Angiogenesis plays important roles not only in growth of endometrial cancers but also in the menstrual cycle. The endometrium is a very dynamic organ that constantly proliferates and breaks down. However, angiogenesis in uterine endometrial cancers is complicated because steroid hormone modifies the angiogenic potential in their growth.

VEGF-A/VEGFR-1 expression has been investigated as an angiogenic factor in benign and malignant diseases of uterine endometrium. It is involved in physiological angiogenesis in the menstrual cycle and in pathological angiogenesis. VEGF-A/VEGFR-1 expression is affected by exogenous hormone therapy [52-54]. Zhang et al. reported greater VEGF expression in the endometrial epithelium than in stromal cells. VEGF expression in greater in the secretory phase than in the proliferative phase [55].

Saito et al. studied the role of angiogenic factors in normal endometrium and endometrial adenocarcinoma. One of the examined angiogenic factors was VEGF. They proved that VEGF expression was recognized in all phases. It was higher in the functional layer of early and mid-secretory phases. In the basal layer VEGF was expressed in the mid to late secretory phases. In the G1 and G2 adenocarcinoma samples, VEGF expression was higher than in the proliferative phases of normal endometrium. VEGF expression in the endothelial cells was not correlated with the histological grade [56]. Fujimoto et al. reported that in normal endometrium and endometrial cancers mainly VEGF165 and VEGF121 and their mRNA were detected. VEGF protein and mRNA were expressed in normal uterine endometrium. Their levels were significantly higher in normal uterine endometrium than in endometrial cancers. VEGF protein and mRNA levels were inversely proportional to histological grade, myometrial invasion and clinical stages of endometrial cancer [57]. Giatromanolaki et al. found no association between VEGF expression and histological type and grade, depth of myometrial invasion or lymph vascular space invasion [58].
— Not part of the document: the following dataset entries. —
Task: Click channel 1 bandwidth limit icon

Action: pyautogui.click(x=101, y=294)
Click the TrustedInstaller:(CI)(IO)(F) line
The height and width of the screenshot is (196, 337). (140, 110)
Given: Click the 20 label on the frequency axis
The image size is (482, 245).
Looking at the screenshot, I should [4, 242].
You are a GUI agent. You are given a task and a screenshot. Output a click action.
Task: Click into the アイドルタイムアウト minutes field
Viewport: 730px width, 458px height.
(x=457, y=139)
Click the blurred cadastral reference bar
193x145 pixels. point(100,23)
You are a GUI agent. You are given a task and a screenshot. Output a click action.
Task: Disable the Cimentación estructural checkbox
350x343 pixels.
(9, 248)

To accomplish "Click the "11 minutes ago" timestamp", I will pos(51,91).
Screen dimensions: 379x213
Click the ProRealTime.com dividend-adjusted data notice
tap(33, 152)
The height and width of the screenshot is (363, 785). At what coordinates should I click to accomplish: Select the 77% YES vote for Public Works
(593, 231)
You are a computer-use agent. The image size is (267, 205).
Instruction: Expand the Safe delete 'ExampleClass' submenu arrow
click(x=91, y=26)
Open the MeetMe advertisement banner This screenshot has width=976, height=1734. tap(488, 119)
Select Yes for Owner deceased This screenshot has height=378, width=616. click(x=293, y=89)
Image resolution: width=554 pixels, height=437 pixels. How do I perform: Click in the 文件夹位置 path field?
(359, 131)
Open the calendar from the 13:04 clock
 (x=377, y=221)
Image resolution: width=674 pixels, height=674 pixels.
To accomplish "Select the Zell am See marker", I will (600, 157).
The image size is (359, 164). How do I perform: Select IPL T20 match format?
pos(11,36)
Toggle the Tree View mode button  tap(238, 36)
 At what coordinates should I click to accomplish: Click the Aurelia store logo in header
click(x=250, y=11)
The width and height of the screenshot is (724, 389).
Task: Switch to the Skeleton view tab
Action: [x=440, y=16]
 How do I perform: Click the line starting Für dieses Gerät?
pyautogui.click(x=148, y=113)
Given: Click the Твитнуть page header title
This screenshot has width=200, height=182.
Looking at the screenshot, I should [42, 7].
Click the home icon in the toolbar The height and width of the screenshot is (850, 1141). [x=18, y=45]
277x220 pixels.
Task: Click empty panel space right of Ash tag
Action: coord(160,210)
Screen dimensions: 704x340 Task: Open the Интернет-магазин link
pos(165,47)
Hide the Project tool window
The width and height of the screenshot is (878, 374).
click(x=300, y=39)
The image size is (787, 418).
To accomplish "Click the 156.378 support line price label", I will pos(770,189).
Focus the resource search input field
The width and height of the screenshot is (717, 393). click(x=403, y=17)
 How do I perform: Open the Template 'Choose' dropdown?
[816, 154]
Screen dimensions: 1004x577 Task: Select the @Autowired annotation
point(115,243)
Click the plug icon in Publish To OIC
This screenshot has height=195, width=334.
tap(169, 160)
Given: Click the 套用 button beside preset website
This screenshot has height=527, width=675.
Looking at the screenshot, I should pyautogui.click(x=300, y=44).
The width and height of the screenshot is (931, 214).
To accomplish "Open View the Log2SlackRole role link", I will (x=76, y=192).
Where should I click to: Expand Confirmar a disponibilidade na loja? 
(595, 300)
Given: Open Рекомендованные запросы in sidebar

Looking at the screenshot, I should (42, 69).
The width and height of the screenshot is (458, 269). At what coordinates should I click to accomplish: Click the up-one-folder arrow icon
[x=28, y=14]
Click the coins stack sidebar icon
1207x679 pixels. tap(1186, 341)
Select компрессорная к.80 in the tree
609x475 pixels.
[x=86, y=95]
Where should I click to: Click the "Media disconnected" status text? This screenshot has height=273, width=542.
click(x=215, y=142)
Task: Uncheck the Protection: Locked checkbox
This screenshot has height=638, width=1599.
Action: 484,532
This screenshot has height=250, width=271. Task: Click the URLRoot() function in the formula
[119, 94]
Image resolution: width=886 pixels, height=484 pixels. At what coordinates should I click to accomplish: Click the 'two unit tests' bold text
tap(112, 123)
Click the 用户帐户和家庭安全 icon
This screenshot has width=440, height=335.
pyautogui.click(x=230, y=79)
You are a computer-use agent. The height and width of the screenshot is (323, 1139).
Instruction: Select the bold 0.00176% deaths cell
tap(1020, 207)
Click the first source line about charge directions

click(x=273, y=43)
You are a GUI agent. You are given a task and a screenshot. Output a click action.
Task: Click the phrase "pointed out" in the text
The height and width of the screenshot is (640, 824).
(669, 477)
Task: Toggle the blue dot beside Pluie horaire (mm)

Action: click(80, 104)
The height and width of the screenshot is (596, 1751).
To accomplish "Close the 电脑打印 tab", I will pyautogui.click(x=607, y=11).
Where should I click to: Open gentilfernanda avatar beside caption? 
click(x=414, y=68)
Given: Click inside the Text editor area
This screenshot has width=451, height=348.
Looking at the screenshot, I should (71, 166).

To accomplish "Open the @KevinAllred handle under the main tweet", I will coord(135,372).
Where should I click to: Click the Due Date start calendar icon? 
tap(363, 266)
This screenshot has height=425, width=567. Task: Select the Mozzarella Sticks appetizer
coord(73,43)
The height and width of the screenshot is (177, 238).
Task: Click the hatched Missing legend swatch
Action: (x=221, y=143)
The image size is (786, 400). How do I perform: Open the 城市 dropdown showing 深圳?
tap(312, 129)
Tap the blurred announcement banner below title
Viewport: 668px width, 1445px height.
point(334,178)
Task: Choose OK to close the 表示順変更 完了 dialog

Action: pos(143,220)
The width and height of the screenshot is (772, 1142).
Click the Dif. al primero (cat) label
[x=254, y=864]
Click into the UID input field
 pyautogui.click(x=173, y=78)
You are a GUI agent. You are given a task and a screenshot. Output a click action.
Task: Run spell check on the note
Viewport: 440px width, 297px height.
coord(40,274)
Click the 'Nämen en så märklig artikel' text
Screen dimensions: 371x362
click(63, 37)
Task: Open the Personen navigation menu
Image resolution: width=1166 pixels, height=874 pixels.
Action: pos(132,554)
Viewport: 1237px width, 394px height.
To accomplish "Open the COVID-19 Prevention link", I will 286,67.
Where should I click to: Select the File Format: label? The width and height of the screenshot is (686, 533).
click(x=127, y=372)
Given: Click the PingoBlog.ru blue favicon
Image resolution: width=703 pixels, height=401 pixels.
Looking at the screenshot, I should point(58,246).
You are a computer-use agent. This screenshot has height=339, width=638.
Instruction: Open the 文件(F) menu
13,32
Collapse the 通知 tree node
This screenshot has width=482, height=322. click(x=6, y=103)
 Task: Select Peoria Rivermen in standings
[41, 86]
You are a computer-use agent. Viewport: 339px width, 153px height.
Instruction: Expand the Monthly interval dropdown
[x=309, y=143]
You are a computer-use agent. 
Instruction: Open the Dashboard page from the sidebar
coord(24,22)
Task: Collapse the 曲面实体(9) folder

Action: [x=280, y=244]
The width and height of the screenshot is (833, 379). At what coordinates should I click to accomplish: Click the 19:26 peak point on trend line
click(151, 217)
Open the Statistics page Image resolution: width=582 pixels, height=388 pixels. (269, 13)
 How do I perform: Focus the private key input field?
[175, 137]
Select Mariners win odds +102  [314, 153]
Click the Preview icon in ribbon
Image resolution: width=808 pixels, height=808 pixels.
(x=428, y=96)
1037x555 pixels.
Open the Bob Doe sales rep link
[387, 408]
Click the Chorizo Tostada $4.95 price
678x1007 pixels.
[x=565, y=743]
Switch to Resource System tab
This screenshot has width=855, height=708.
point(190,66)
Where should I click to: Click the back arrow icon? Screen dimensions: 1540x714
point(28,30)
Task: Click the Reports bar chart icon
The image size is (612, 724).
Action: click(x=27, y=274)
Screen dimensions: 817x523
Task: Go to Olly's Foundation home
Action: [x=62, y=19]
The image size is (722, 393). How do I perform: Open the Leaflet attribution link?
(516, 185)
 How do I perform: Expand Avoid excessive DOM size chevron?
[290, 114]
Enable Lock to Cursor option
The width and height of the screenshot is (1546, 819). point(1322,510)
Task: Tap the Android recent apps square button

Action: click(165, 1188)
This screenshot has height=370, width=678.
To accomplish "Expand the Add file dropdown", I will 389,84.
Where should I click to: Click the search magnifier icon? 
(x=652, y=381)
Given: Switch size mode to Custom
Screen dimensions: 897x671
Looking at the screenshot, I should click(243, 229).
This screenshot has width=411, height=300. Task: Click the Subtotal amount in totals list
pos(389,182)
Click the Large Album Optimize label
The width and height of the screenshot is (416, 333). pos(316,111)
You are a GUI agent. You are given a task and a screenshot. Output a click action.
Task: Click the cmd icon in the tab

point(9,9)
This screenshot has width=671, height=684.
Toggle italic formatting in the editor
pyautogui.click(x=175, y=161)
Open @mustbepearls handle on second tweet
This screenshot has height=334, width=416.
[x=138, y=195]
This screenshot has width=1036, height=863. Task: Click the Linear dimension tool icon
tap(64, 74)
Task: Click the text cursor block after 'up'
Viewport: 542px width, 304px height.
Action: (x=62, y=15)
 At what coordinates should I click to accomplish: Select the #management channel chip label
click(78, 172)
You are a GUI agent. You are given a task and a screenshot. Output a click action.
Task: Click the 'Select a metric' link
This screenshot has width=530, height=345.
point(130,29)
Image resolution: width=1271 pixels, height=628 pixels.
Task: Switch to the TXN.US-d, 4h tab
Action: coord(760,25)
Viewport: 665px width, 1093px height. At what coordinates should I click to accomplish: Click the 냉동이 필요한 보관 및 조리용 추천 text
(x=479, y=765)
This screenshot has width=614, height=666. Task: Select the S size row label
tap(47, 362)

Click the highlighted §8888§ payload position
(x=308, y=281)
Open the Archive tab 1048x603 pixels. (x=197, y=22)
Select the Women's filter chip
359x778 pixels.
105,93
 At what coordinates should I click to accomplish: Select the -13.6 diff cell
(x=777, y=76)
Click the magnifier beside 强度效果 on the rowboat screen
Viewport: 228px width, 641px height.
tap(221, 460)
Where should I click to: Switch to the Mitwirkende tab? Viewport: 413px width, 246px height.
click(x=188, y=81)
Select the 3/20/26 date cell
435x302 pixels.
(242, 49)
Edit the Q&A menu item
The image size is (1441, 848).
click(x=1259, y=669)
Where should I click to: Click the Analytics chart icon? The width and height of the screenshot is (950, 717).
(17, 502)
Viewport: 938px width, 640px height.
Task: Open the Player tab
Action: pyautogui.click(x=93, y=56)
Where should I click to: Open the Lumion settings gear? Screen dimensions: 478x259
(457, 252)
The role of PLGF in the development of endometrial cancer has not been thoroughly investigated. There are not many publications concerning this subject. The role of PLGF has been investigated in several cancer types, for example breast and colorectal cancer. For endometrial cancer the prognostic function of PLGF has to be investigated. Coenegrachts et al. conducted research on the role of PLGF in endometrial cancer, and the correlation between PLGF expression and histological and clinical data. They found that serum PLGF levels are increased only in late stages of cancer. Only in high-grade endometrial carcinomas is local PLGF expression increased. They did not observe any statistically significant correlation between serum PLGF levels and clinical stage of endometrial cancer. They reported that serum PLGF levels cannot be used as a prognostic or diagnostic marker of endometrial cancer [59].